[Source document]
On another tangent: "Hell is a place where we keep repeating the same mistakes. I believe that from earliest times God has wanted us to know him. Early humans could only understand the things around them. I believe that God has revealed himself through his creation in many ways that could be understood by various cultures."
"What is God? We must worship (God) in spirit and in truth. We cannot measure, see (God), but I have a strong sense that (God) is there. In part we can sense, (because God) manifests itself in other forms. Is God pure energy?--because that would account for the life in anything! There's certainly plenty of energy in the core of the planet; it's all part of God's creation."
Susan grins, adding "These are the things I want to write about. I've already referred to it in my article about Stephen Hawking (the brilliant British physicist). I've started a book called 'God's Great Adventure.' It's a scientific fact that nature abhors a vacuum. (Perhaps) God said, 'Let's put part of my Spirit into something that's alive, and it will find its way back to me!
Never one to conceal her reactions to the unfolding Anglican history, Susan says, "I have seen a wake-up call--God is at work! The enthronement of Bishop Michael is an indication of that!" In her column in this paper, Susan has revealed much of her sense of God's participation in this life, but there is more: "If I was to write about my faith, the old-timers would call me heretical." Susan explains "my own thoughts about what happens when we die: your spirit passes into another dimension, 'surrounded by so great a cloud of witnesses' (Hebrews 12:1)." Susan interrupts herself to ask a rhetorical question: "Where is heaven? We can put out our hands to touch it, but we cannot feel it!" She continues, "We move through into this other dimension. When I die, I will face God, but Jesus will be standing beside me, and God will say, "There's your model. Judge yourself! You've had the example; how did you measure up?"
Past President of the St. George's Society, and a founding member of the board and recording secretary for the Friendship Centres for the Psychiatrically Impaired (formed to support people trying to reintegrate into the community but sadly closed three years ago), Susan remains an active participant in the life of the Church, intrigued with Anglican events far beyond this Diocese of Niagara. Signed on to the website for the Anglican Church of Canada, she gets "news up to four times a day! It's very useful."
At 87, Susan Westall's enthusiasm for life remains undiminished: "There is so much in life! I've been told I should write my story, but I get distracted. I have started, got through my teen years, up to the War. Now I want to write about my faith, my life, what life's all about! I could say so much; I've had time to think about it!

[Goal of the exercise]
Using the profile of Susan Westall, say whether each statement below agrees with it, answering yes or no and quoting the words that decide it: (a) Susan is 87 years old. (b) The Friendship Centres for the Psychiatrically Impaired are still operating. (c) Susan has finished writing the book "God's Great Adventure."

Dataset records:
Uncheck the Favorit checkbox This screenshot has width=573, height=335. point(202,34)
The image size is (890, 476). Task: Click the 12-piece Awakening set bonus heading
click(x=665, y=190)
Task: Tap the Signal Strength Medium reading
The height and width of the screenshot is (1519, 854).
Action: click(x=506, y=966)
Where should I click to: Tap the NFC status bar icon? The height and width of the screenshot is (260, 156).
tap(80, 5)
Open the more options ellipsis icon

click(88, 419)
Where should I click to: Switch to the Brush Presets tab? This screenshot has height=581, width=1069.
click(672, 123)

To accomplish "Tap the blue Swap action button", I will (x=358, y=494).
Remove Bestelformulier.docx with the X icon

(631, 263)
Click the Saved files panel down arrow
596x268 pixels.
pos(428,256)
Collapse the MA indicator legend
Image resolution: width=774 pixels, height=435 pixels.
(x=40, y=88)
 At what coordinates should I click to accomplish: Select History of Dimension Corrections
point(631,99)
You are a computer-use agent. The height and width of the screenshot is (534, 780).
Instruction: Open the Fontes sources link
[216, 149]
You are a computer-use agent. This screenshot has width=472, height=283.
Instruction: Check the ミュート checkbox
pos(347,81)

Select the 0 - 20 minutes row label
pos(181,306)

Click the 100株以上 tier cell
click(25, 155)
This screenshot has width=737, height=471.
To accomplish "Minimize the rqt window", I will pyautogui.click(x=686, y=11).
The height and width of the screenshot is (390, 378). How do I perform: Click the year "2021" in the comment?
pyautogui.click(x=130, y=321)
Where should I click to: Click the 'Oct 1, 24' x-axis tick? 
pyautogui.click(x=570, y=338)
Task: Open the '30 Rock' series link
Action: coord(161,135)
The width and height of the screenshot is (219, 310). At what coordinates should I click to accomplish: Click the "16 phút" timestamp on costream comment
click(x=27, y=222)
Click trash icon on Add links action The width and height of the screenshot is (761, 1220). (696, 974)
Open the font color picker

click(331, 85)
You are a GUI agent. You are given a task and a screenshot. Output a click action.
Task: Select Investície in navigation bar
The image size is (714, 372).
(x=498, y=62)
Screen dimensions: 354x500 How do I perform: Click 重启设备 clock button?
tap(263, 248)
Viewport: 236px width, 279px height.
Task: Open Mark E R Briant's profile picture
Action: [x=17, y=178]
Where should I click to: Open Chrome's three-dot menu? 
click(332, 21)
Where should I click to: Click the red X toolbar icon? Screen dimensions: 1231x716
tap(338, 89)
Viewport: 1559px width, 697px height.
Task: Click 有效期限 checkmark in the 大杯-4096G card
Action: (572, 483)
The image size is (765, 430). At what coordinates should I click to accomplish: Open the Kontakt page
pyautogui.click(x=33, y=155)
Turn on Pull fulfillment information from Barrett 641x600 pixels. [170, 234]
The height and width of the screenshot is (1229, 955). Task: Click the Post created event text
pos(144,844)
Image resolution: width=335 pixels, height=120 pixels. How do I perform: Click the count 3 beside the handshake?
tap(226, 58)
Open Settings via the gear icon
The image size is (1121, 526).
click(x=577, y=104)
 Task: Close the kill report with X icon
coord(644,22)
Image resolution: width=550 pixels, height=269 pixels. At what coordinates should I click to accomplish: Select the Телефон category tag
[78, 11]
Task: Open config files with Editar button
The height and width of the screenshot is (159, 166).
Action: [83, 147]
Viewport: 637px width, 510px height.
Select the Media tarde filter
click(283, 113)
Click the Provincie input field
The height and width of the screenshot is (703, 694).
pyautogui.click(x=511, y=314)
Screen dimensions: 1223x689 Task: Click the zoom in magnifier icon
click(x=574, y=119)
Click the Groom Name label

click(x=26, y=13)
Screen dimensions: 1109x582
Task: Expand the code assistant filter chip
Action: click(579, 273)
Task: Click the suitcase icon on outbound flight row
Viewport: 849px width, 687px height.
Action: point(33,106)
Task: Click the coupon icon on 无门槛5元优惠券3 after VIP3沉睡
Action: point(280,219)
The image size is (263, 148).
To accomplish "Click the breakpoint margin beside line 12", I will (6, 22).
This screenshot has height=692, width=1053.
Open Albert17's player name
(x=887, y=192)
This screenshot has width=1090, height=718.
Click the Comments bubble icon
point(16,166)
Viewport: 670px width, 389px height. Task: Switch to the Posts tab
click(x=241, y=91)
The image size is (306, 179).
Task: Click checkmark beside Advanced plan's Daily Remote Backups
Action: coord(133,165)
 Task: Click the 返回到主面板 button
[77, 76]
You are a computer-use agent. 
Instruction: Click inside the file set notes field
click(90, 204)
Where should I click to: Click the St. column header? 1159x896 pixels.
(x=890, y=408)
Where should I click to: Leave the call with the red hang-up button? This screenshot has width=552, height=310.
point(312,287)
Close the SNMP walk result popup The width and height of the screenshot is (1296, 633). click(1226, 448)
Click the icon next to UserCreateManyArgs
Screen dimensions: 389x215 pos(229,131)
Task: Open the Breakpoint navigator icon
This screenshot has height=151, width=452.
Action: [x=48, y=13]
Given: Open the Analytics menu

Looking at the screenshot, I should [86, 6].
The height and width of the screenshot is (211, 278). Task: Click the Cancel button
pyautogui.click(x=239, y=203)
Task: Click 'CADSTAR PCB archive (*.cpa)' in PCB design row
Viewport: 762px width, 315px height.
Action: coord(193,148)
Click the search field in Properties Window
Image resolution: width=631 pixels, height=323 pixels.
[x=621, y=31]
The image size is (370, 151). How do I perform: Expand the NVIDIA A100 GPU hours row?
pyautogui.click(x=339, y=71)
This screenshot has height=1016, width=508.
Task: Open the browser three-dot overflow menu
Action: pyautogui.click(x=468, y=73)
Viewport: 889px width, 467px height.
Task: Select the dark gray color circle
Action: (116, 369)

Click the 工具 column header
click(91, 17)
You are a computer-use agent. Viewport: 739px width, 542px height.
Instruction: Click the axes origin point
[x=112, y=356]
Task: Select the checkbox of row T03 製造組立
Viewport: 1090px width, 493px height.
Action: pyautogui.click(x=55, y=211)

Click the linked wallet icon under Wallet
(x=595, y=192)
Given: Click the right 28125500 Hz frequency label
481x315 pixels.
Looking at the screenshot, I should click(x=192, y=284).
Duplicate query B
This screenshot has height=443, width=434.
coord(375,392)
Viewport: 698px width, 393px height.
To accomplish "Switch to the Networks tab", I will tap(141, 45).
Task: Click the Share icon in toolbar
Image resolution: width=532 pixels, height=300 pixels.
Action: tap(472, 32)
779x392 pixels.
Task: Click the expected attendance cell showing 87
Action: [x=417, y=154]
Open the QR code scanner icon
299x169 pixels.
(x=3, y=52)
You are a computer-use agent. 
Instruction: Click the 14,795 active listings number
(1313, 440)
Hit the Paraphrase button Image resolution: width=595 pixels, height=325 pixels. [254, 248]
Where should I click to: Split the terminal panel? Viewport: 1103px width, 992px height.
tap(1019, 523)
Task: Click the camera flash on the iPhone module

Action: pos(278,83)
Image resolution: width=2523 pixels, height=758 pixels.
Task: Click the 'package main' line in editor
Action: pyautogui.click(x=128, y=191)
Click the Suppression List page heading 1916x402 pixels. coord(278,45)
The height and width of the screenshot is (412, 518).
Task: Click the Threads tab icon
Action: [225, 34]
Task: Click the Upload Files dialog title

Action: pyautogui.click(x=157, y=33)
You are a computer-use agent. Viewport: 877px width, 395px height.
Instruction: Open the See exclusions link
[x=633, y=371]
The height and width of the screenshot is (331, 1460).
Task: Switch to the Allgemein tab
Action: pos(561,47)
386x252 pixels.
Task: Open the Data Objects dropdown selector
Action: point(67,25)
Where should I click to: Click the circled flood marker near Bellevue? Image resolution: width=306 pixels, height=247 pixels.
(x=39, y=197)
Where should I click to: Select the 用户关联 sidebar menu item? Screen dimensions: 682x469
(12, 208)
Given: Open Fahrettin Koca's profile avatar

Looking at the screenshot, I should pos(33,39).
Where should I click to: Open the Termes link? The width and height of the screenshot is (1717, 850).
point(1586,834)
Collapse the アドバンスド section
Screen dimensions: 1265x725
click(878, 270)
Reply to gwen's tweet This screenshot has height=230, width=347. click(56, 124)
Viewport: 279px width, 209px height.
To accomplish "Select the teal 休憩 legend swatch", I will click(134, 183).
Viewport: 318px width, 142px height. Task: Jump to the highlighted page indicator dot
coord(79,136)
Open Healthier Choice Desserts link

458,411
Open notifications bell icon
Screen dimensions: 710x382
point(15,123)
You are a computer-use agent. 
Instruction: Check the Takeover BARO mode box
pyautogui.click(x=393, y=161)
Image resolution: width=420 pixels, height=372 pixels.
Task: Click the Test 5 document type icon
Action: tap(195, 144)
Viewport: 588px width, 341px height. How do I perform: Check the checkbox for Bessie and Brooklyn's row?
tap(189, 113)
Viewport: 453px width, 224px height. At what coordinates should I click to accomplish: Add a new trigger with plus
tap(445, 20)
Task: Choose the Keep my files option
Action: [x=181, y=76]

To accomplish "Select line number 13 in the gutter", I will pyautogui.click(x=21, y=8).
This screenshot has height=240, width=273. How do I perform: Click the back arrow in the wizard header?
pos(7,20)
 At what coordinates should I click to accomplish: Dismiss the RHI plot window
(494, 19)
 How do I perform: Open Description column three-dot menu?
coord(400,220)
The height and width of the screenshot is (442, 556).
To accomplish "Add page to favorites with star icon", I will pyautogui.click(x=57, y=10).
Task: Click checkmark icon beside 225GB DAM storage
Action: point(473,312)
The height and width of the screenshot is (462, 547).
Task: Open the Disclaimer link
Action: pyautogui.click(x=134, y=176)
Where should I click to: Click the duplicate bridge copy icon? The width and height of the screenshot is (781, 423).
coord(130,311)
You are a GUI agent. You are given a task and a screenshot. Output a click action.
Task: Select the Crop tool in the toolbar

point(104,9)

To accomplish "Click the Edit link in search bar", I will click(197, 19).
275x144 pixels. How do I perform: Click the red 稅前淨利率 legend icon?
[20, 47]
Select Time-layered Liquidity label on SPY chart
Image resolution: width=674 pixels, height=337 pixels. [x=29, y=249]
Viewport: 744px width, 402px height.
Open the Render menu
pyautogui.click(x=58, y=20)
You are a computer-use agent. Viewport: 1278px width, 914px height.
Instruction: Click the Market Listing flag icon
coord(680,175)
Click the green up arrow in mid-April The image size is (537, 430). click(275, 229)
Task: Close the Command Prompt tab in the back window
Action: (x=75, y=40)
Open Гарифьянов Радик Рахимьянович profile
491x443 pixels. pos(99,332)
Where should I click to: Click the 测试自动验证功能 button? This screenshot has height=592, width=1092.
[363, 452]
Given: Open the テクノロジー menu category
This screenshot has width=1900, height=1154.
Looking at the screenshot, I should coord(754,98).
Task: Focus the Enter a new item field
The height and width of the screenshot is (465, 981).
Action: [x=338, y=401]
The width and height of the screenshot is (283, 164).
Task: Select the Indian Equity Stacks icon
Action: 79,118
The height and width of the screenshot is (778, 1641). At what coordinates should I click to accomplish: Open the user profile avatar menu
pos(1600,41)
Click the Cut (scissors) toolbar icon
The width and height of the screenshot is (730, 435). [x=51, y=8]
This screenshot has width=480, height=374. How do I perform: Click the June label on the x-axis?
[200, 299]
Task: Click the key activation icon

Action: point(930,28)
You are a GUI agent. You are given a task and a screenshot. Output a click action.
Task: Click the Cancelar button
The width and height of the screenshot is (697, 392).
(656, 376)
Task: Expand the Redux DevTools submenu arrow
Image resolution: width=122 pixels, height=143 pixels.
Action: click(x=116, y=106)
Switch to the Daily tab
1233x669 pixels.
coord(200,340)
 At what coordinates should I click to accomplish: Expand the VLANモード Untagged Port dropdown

[Solution for this task]
(a) Yes: "At 87, Susan Westall's enthusiasm for life remains undiminished"
(b) No: "sadly closed three years ago"
(c) No: "I've started a book called 'God's Great Adventure.'"